To solve the problem, we need to calculate the expression \( \sin^2 A - \cos^2 A + \tan^2 A \) for the given angles in the triangle. ### Step-by-Step Solution: 1. **Identify the angles**: We know that in the triangle, \( \angle B = 90^\circ \) and \( \angle A = 30^\circ \).

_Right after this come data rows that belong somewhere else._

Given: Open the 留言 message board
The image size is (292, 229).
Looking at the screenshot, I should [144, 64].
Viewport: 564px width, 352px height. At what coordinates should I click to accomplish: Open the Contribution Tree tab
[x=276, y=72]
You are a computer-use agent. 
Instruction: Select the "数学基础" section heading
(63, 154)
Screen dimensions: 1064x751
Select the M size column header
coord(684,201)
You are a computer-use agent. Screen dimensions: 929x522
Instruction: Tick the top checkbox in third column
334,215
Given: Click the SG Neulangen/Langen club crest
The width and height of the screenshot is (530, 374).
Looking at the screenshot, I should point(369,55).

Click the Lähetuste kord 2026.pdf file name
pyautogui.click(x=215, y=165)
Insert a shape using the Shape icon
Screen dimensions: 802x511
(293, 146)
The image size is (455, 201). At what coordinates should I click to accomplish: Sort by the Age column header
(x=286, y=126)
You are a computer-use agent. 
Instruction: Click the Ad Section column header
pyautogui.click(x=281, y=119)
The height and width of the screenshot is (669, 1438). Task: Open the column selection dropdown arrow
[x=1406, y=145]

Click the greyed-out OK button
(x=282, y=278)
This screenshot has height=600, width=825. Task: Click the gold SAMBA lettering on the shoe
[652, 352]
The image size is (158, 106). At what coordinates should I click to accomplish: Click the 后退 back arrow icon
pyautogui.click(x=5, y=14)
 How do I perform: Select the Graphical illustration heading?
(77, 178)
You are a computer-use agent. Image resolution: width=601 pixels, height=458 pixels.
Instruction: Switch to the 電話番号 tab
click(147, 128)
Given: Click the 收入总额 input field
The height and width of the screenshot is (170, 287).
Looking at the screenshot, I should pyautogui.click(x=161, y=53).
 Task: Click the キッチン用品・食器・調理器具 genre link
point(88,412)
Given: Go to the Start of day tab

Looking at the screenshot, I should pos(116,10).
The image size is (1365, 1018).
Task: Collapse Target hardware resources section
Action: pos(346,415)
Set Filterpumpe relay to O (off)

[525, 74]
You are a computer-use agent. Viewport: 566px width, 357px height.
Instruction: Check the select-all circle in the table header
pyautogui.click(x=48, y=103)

Therefore, \( \angle C = 90^\circ - 30^\circ = 60^\circ \). 2. **Calculate \( \sin^2 A \)**: \[ \sin A = \sin 30^\circ = \frac{1}{2} \] \[ \sin^2 A = \left( \frac{1}{2} \right)^2 = \frac{1}{4} \] 3. **Calculate \( \cos^2 A \)**: \[ \cos A = \cos 30^\circ = \frac{\sqrt{3}}{2} \] \[ \cos^2 A = \left( \frac{\sqrt{3}}{2} \right)^2 = \frac{3}{4} \] 4. **Calculate \( \tan^2 A \)**: \[ \tan A = \tan 30^\circ = \frac{1}{\sqrt{3}} \] \[ \tan^2 A = \left( \frac{1}{\sqrt{3}} \right)^2 = \frac{1}{3} \] 5. **Substitute values into the expression**: \[ \sin^2 A - \cos^2 A + \tan^2 A = \frac{1}{4} - \frac{3}{4} + \frac{1}{3} \] 6. **Combine the fractions**: - The common denominator for \( \frac{1}{4} \), \( \frac{3}{4} \), and \( \frac{1}{3} \) is 12. - Convert each fraction: \[ \frac{1}{4} = \frac{3}{12}, \quad \frac{3}{4} = \frac{9}{12}, \quad \frac{1}{3} = \frac{4}{12} \] - Substitute back: \[ \frac{3}{12} - \frac{9}{12} + \frac{4}{12} = \frac{3 - 9 + 4}{12} = \frac{-2}{12} \] 7. **Simplify the result**: \[ \frac{-2}{12} = \frac{-1}{6} \] ### Final Answer: Thus, the value of \( \sin^2 A - \cos^2 A + \tan^2 A \) is \( \frac{-1}{6} \).